Discharge of lava from the eruption at Bárðarbunga volcano, starting in August 2014, released a huge mass – up to 120,000 tonnes per day – of sulphur dioxide gas. These emissions can cause acid rain and respiratory problems.
Researchers hope that their study, published by the Journal of Geophysical Research, will aid understanding of how such eruptions can affect air quality in the UK.
Dr Anja Schmidt from the School of Earth and Environment at the University of Leeds, who led the study, said: “The eruption discharged lava at a rate of more than 200 cubic metres per second, which is equivalent to filling five Olympic-sized swimming pools in a minute. Six months later, when the eruption ended, it had produced enough lava to cover an area the size of Manhattan.

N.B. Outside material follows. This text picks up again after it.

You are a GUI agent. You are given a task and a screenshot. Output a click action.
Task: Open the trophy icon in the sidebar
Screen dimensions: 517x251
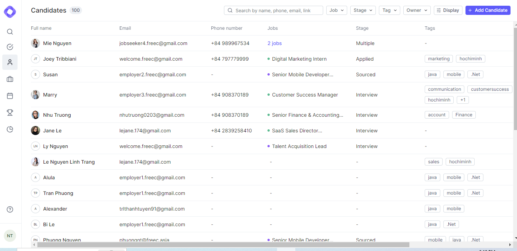[10, 113]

“In the study, we were concerned with the quantity of sulphur dioxide emissions, with numbers that are equally astonishing: in the beginning, the eruption emitted about eight times more sulphur dioxide per day than is emitted from all man-made sources in Europe per day.”
The eruption last year was the biggest in Iceland for more than 200 years. It released a river of lava across northern Iceland, and lasted for six months.
A team of European scientists, including from the Universities of Leeds and Edinburgh and the Met Office, used data from satellite sensors to map sulphur dioxide pollution from the eruption. These were reproduced by computer simulations of the spreading gas cloud.
As well as being given off by volcanoes, sulphur dioxide is also produced by burning fossil fuels and industrial processes such as smelting. Man-made sulphur dioxide production has been falling since 1990, and was recorded at 12,000 tonnes per day in 2010.
Dr John Stevenson, of the University of Edinburgh’s School of GeoSciences, who took part in the study, said: “This eruption produced lava instead of ash, and so it didn’t impact on flights – but it did affect air quality. These results help scientists predict where pollution from future eruptions will spread.”
The research was funded by the Natural Environment Research Council (NERC) and the Royal Society of Edinburgh.
The study, ‘Satellite detection, long-range transport and air quality impacts of volcanic sulfur dioxide from the 2014-2015 flood lava eruption at Bárðarbunga (Iceland)’, is published by the Journal of Geophysical Research.